Measuring the effectiveness of native advertising looks set to get more efficient as analytics startup SimpleReach bags a huge Series A round.
Analysis and prediction
Jobbing business development managers will know that for most clients, an ad’s capacity to drive online advertising sales is the bottom line. The creative team’s native advertising may be beautifully subtle, the displays pithy and snazzy, but agencies still need to be able to bring something to the table these days to show how effective they’ve been. That’s where NYC-based startup SimpleReach comes in.
Founded in 2010, it raised $1.6 million in seed funding in 2012 and has just closed a Series A round totaling $9 million. Its technology not only tells clients how successfully their content is going down on social media and publisher websites; it predicts which native advertising will really take off, too. Every article gets a score ranging between 0 and 99 – an indicator of how much social traffic it’ll bring to a client’s site. Agencies and marketers can then promote those articles through ads on Twitter, Facebook, LinkedIn, Nativo, StumbleUpon, TripleLift and Outbrain.
If our jobbing business development manager remains skeptical about SimpleReach’s capabilities, plenty of others aren’t. The platform is used by The New York Times, Forbes, The Atlantic and the Huffington Post to measure their native ad programs, while brands like Xerox and Intel use it to promote and analyze their content marketing.

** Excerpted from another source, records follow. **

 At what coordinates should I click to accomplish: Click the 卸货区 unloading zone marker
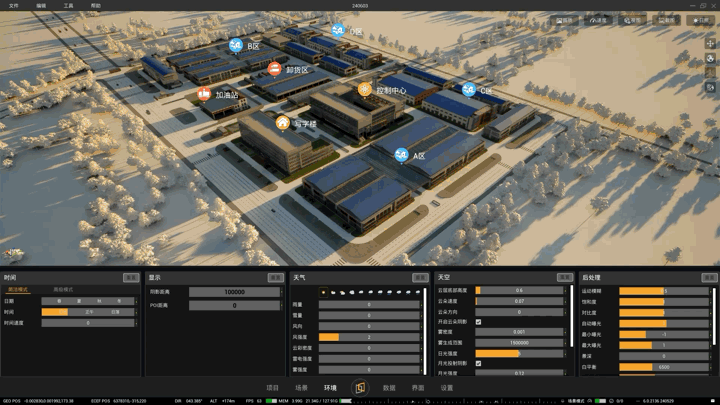275,69
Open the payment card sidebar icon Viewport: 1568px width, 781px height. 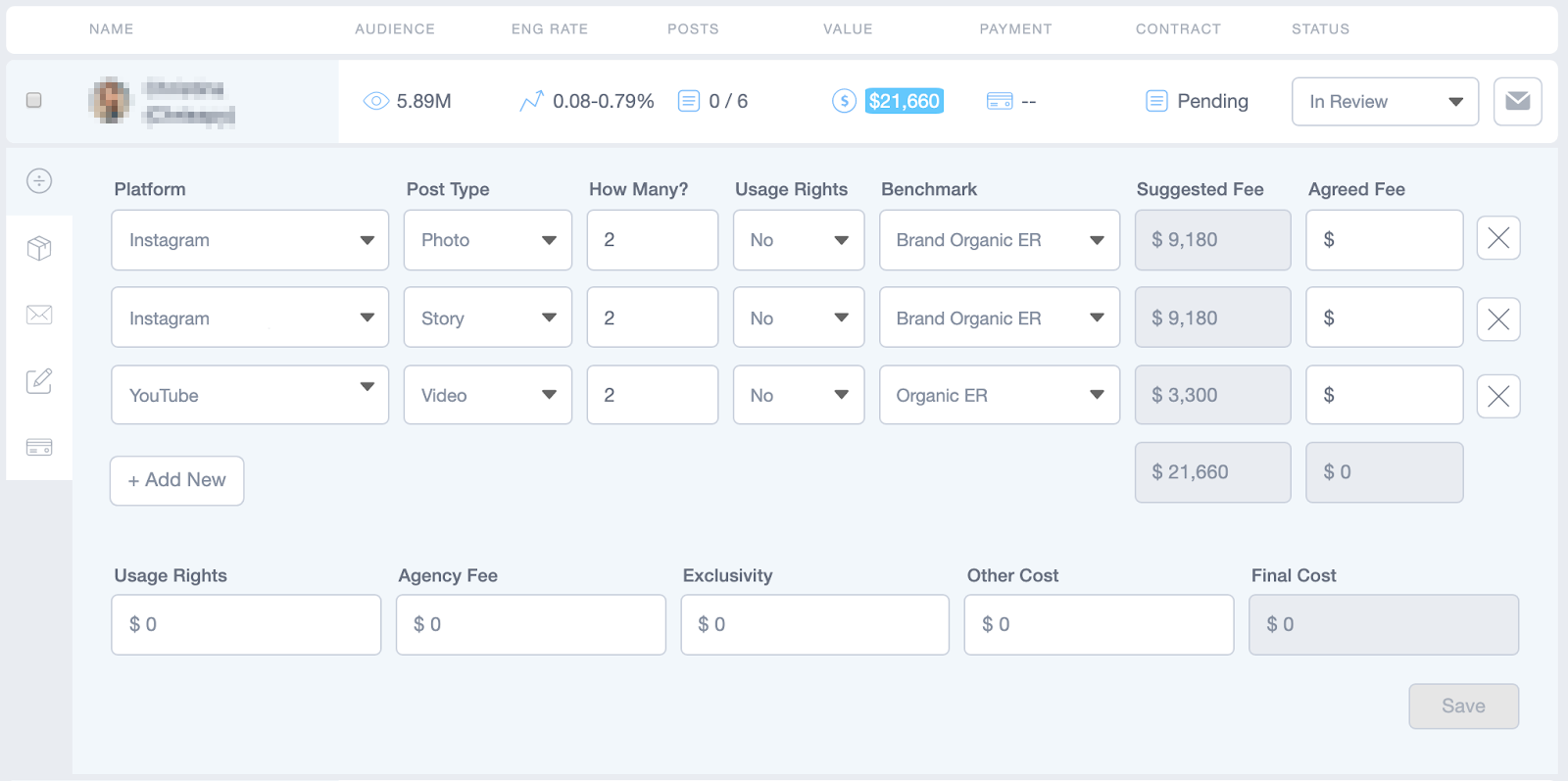pos(39,448)
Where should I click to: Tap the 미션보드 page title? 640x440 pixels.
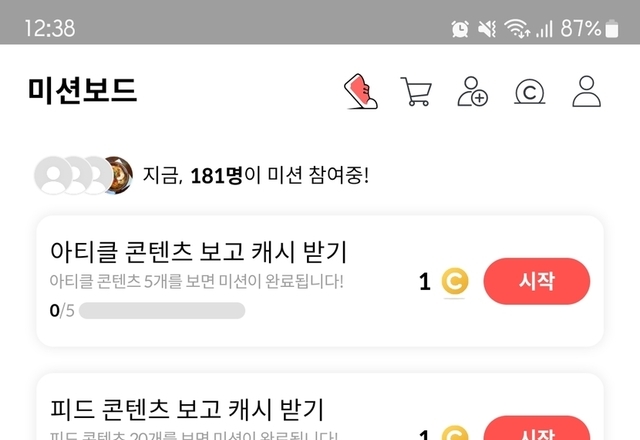click(82, 90)
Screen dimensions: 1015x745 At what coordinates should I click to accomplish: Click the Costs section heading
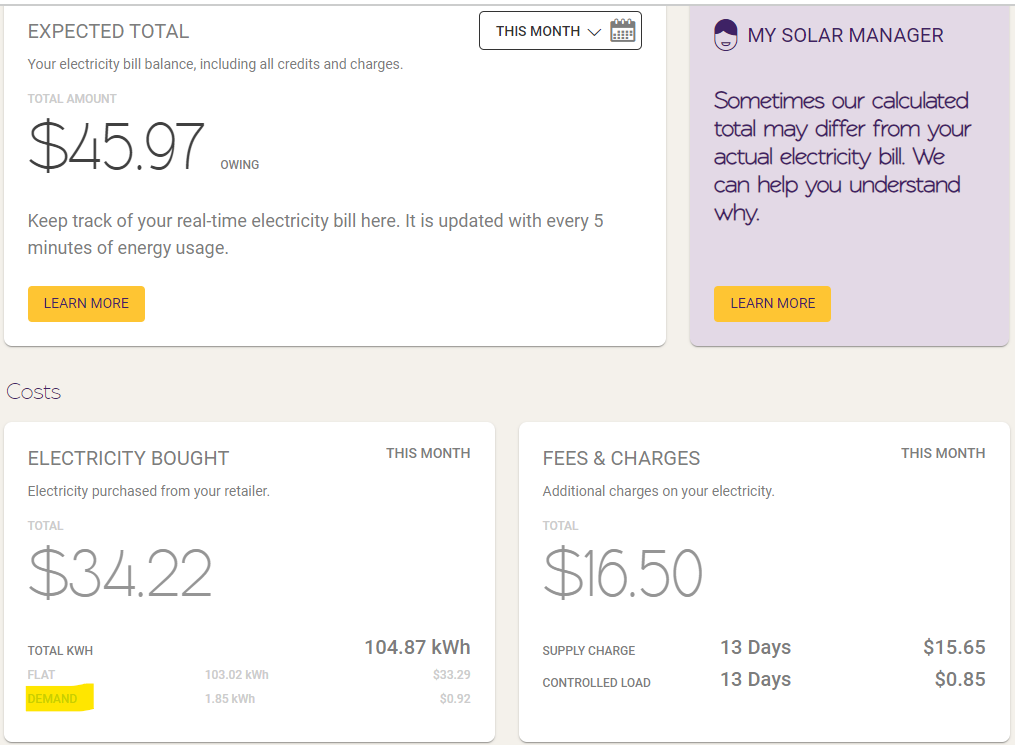[x=34, y=392]
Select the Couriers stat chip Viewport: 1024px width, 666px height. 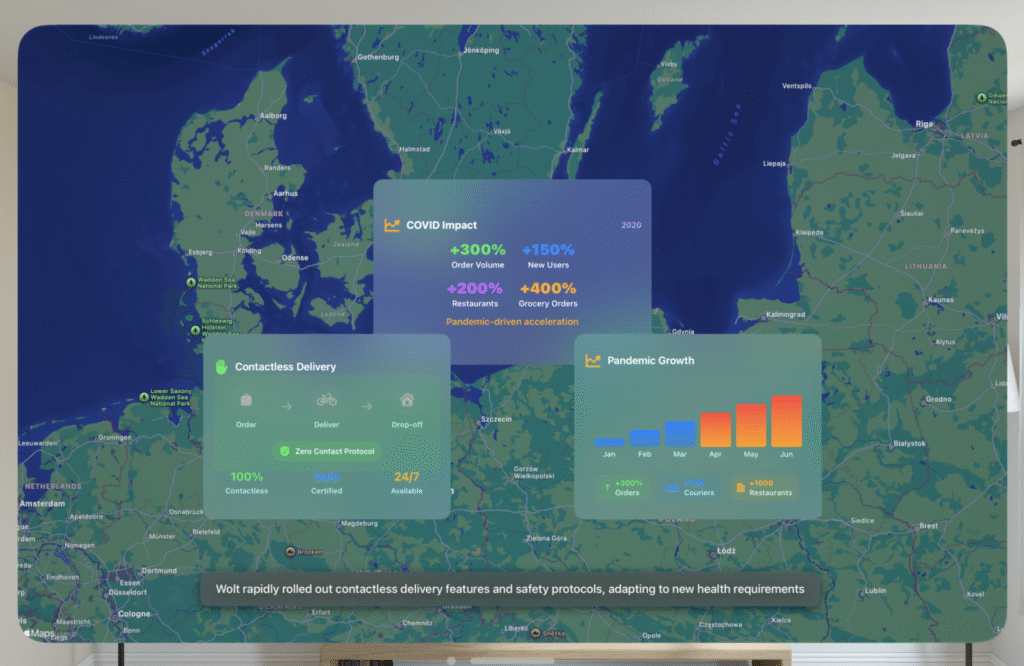pos(692,488)
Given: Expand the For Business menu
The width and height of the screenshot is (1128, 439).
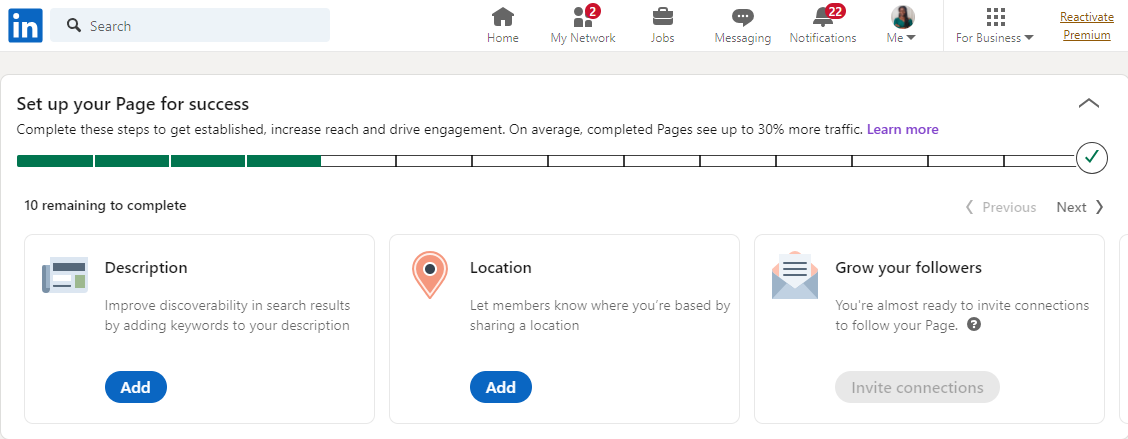Looking at the screenshot, I should (x=994, y=25).
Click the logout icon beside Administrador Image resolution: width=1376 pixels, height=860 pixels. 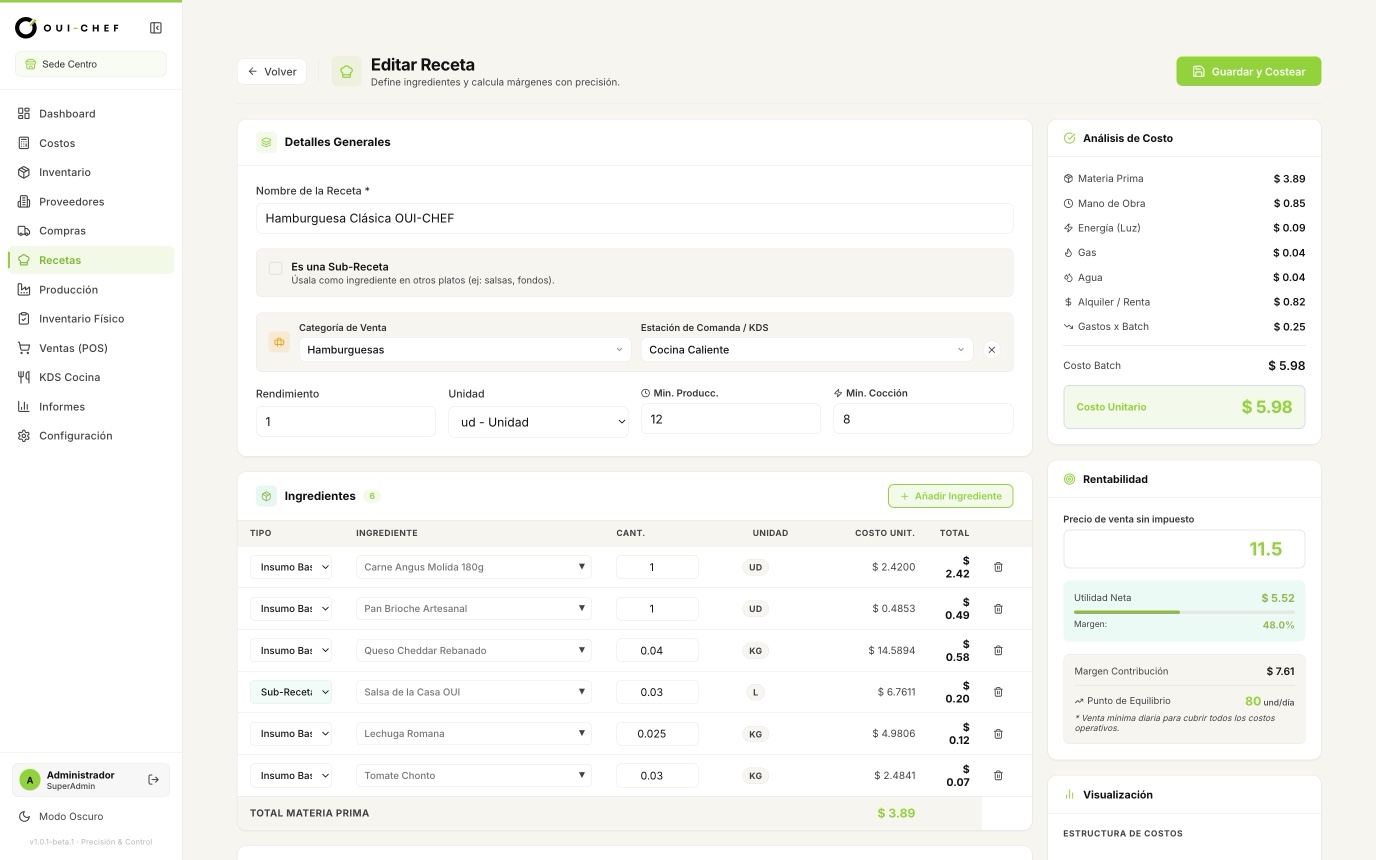[153, 780]
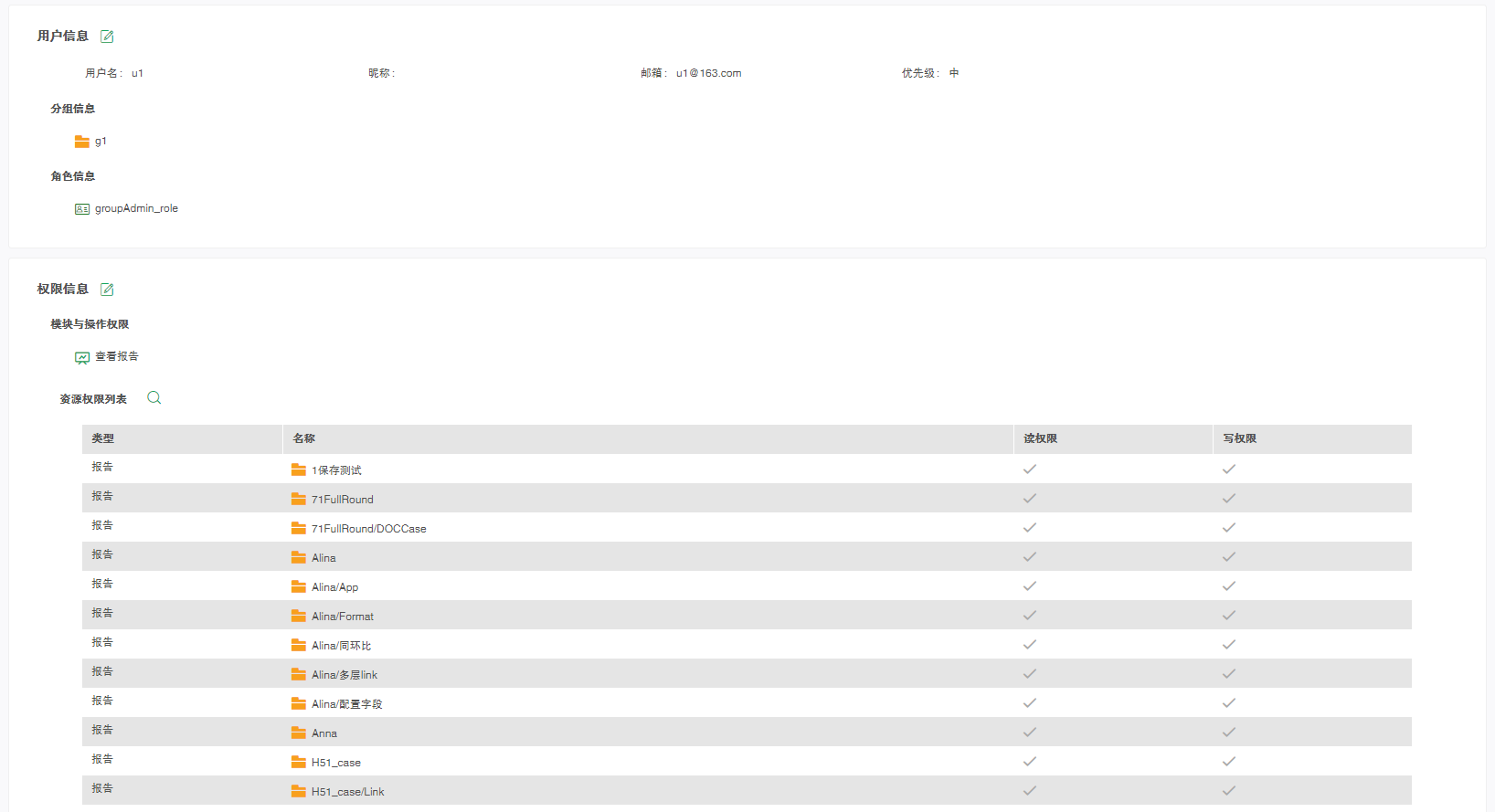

A technology whose day has come
But in the early days, before native advertising had really caught on, investors weren’t especially convinced there was a need for a company like SimpleReach. It’s co-founder and CEO Edward Kim concedes that it may have been “a little early to market.” Now, however, the picture looks very different; before native took off, there was nothing to distribute because it hadn’t yet been created, Kim says. Today it’s a totally different ball game.
Kim asked TechCrunch journalist Anthony Ha, “How many companies today, and how many marketers today, have a blog?” Ha didn’t need to answer because Kim got in first: “hundreds of thousands.” What most of them lack, however, is a distribution strategy and any means of showing the return on their investment.
As SimpleReach does both, and very effectively at that, it’s proving pretty indispensable four years after launch.